Su tutto il territorio nazionale si è proceduto in questi anni al fermo giudiziario dei guidatori degli scafi che portano i migranti dalle sponde della Libia o del Marocco in Italia. Spesso autori di crimini disumani, come lasciare morire le persone trasportate per mancanza d’aria negli scafi delle carrette del mare o lasciarli macerare sino alla morte nelle sentine piene di carburante e dei suoi fumi, questi guidatori sono stati sempre perseguiti per traffico di esseri umani e incarcerati per questo.
Se questa è la prassi, particolare scalpore ha destato il comunicato congiunto della Questura e della Procura della Repubblica di Messina che hanno sottoposto a fermo giudiziario Gemin Mohamed Tahr, eritreo, 28 anni per essere stato uno dei carcerieri della migliaia di persone, uomini, donne e bambini, che lungo le sponde della Libia sono incarcerate in attesa che i congiunti possano procurarsi i soldi necessari a staccare il biglietto per la “terra promessa”.
Il comunicato come tale non può riportare le singole storie di disperazione e violenza che hanno permesso d’identificare il carceriere ma è sufficiente riportare un semplice inciso per rendersi conto che a galleggiare sul mediterraneo e lungo le nostre coste non vi è solo il corpo degli annegati durante la traversata ma anche il dolore. “I racconti resi rendono dettagli raccapriccianti circa le umiliazioni e le sevizie, percosse ed uso di scariche elettriche, messe in atto dall’uomo oggi sottoposto a fermo.” Un dolore che galleggia e come i cerchi nell’acqua fatti da un sasso gettato nello stagno, propaga il suo disagio sino alle nostre coscienze.
Un particolare procedurale di questa vicenda risiede nel fatto che il decreto di fermo è stato fatto due volte. Ed infatti i reati contestati all’Eritreo, associazione a delinquere finalizzata al traffico di esseri umani, sequestro di persona aggravato e estorsione, sono stati commessi in Libia e quindi il G.I.P. non ha potuto convalidare il fermo se prima non riceveva la richiesta del Ministero della Giustizia. Questo consentirà di perseguire anche i reati alla base del dolore che galleggia e che sono connessi al traffico di esseri umani.
“E’ stato eseguito stamani dagli agenti della Squadra Mobile il decreto di fermo di indiziato di delitto emesso dalla Procura della Repubblica presso il Tribunale, su disposizione del Procuratore Aggiunto, Dott.ssa Giovannella Scaminaci e del Sostituto Procuratore dott. Antonio Carchietti, a carico di Gemin Mohamed Tahr, eritreo, 28 anni.

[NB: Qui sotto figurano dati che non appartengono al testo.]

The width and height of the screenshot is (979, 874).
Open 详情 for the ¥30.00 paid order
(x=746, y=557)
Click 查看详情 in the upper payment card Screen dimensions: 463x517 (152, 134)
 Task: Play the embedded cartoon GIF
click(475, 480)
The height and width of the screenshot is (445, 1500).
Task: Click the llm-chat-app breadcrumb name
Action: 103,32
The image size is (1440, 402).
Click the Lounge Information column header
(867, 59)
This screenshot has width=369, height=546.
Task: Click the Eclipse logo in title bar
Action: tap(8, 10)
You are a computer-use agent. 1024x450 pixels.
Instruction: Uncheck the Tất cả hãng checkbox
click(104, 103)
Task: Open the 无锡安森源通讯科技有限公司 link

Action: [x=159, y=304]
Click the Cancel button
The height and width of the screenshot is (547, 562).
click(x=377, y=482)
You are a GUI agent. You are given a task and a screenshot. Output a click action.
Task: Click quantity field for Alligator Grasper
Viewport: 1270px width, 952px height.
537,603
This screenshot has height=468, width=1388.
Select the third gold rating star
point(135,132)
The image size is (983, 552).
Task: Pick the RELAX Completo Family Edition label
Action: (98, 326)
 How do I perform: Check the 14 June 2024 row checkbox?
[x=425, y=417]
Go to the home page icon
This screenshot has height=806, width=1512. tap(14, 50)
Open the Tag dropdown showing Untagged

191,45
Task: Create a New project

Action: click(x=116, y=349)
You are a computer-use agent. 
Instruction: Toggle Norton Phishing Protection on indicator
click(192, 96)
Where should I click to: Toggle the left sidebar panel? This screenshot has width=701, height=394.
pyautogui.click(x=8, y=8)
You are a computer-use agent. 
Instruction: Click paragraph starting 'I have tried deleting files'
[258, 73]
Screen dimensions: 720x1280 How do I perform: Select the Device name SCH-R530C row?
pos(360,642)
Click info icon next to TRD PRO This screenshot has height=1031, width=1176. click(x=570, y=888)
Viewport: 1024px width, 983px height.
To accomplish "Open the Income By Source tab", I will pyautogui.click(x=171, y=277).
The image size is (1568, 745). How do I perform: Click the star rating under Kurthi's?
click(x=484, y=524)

L’uomo è arrivato nell’area portuale di Messina lo scorso 2 agosto a bordo della nave della Marina Militare Italiana Vega, insieme a 720 migranti soccorsi in mare. A bordo della nave c’era anche il cadavere di un uomo morto per asfissia durante il viaggio dalle coste libiche.
Gravi gli indizi di colpevolezza per il ventottenne che hanno portato al fermo: le indagini effettuate dalla Squadra Mobile e i racconti resi dagli altri migranti soccorsi lo indicano come carceriere nella struttura presso cui le persone in attesa d’imbarcarsi venivano rinchiuse e torturate. I racconti resi rendono dettagli raccapriccianti circa le umiliazioni e le sevizie, percosse ed uso di scariche elettriche, messe in atto dall’uomo oggi sottoposto a fermo. Il periodo di permanenza in tale struttura detentiva sarebbe dipeso dal tempo durante il quale la somma pattuita per il viaggio verso l’Europa, circa 2.200 dollari, veniva resa ai carcerieri dai parenti dei migranti in attesa.
Gli stessi migranti sono stati poi fatti imbarcare, ammassati su natanti di fortuna. Tra coloro i quali sono stati costretti a scendere in stiva c’era anche l’uomo giunto cadavere a Messina. Gli accertamenti successivi allo sbarco ne hanno confermato il decesso per asfissia e la minore età.
In un primo momento il fermo di P.G. emesso nell’immediatezza nei confronti dell’indagato non era stato convalidato dal G.I.P. per mancanza della condizione di procedibilità della richiesta del Ministro della Giustizia per i delitti commessi in territorio libico, ritualmente sollecitata dal P.M.; in data odierna tuttavia la suddetta richiesta veniva formalizzata da parte del Ministero, determinando la nuova emissione del fermo, atteso il chiaro interesse del Governo Italiano a che si proceda contro l’indagato anche per i gravissimi reati commessi in Libia, che hanno dispiegato i loro effetti in Italia, essendo collegati al delitto di traffico di esseri umani.
Associazione a delinquere finalizzata al traffico di esseri umani, sequestro di persona aggravato e estorsione sono i reati contestati.